Come potevo continuare ad amarti? L'amore è uno stile di vita che si sceglie e si compone in due ogni giorno. Anche se si è molto diversi, l'uno dall'altra, si sa scoprire con sapienza il luogo di incontro e di fantasia. È bello esporsi senza pudore all'accettazione dell'altro, ma non si può arrivare al punto di violentare la sua identità e i suoi rigori. Volevi usare il male che mi avevi fatto per piegarmi al tuo gioco crudele. Pretendevi la complicità che era stata delle tue donne di scorta. Iniziavi un'altra storia e mi volevi ancora, contrattare nell'aspettarti. Sei stato spiazzato dal mio rifiutarti. Hai trovato invece l'accoglienza incondizionata di quella che aspirava a gustarsi il mio avanzo, l'uomo deteriorato dal tempo e da se stesso. Ora sei infelice, non sai che fare, né con me né con lei. Continui inutilmente, come un bambino capriccioso, irritante e lagnoso, a volere rappezzare il tuo gioco immondo. Non hai neppure il coraggio di credere al mio odio. Certo che ti odio. Solo un grande amore può produrre un sentimento così grande e così forte, come l'odio che sento verso di te. Un grande amore maltrattato, vilipeso e imbrogliato. Un amore inutile, alla fine, perché non ha migliorato la tua anima sporca. Un amore suicidario il mio, visto che ti ha dato il coraggio, l'unico tuo gesto di coraggio, di ferirmi a morte.

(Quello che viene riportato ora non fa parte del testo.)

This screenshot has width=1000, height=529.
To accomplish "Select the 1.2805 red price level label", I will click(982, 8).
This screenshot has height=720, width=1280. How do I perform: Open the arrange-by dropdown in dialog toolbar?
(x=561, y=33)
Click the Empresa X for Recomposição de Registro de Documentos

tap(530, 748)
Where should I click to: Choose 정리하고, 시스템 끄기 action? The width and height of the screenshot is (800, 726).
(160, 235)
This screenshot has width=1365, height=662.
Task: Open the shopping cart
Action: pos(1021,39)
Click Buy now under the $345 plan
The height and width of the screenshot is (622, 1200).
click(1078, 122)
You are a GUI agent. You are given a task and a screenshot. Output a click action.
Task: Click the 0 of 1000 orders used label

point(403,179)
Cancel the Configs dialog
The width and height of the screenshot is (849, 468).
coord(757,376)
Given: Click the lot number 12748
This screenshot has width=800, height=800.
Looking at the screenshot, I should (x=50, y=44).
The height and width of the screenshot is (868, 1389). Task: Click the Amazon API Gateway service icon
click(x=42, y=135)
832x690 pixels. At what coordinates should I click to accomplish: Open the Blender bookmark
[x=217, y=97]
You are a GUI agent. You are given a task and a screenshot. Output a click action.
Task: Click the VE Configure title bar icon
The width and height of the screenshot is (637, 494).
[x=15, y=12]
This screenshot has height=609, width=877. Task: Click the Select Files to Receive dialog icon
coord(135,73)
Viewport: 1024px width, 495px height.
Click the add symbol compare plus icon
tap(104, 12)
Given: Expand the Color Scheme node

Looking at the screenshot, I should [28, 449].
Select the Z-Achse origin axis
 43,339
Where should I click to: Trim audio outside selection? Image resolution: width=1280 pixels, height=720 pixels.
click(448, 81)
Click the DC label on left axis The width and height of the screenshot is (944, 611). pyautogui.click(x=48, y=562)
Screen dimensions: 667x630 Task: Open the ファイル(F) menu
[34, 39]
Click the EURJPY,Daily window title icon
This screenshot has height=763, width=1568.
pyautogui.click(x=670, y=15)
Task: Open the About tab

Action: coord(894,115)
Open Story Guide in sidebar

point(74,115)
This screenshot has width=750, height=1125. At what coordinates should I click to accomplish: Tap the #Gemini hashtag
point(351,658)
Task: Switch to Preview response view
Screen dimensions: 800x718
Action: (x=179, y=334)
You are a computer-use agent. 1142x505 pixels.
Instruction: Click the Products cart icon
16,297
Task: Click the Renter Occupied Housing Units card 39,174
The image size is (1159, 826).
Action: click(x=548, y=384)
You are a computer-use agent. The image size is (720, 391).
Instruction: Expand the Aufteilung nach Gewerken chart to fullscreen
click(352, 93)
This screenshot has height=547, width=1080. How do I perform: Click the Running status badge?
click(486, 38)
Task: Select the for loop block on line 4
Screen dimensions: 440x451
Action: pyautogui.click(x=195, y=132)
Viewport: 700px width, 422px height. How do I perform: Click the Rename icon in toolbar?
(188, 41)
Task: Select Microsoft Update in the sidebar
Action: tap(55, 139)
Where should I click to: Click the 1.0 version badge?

Non mi hai ucciso, però. Hai ucciso la nostra storia. Il finale determina sempre il giudizio sulla qualità di un film o di un romanzo. Perché non dovrebbe essere così per una trama di vita scritta a quattromani? Che poi nella storia di un traditore, per scelta o per istinto, di mani ce ne siano molte di più, è solo il presupposto per trasformare la scrittura dei sentimenti in un romanzo banale e pasticciato, gravido di schifoso dolore. Ciò che non conosci e non puoi capire è la terribile lotta che ho dovuto sostenere contro la violenza del dolore. Un conto è smettere di amarti, un altro è capire come mai, dopo essermi liberata di un verme, mi manca il respiro e la notte sono convinta di morire. E allora esco da quel letto che un tempo ospitava il rinnegato e cerco di esaurire la rabbia bruciante che mi blocca la gola. Non capisco perché, pur non avendo toccato cibo per tutto il giorno, ho solo voglia di vomitare. E vomito. Vomito il ricordo di una sera davanti al camino, l'idea di tenerti per mano da vecchio, il desiderio di almeno una notte d'amore nella sincerità, la faccia da perdente che hai ogni volta che ancora mi vieni a cercare. Vomito il perdono che vuoi e non posso darti.
Non posso, e non voglio, perdonare chi ha succhiato il mio sangue a tradimento per darlo a un'altra. Non posso desiderare le tue carezze dopo che hai usato le tue mani per abbracciare un'altra donna e sbatterla per sempre nei miei ricordi. Anche in quelli che ho archiviato per sempre. Perché puzzano di te.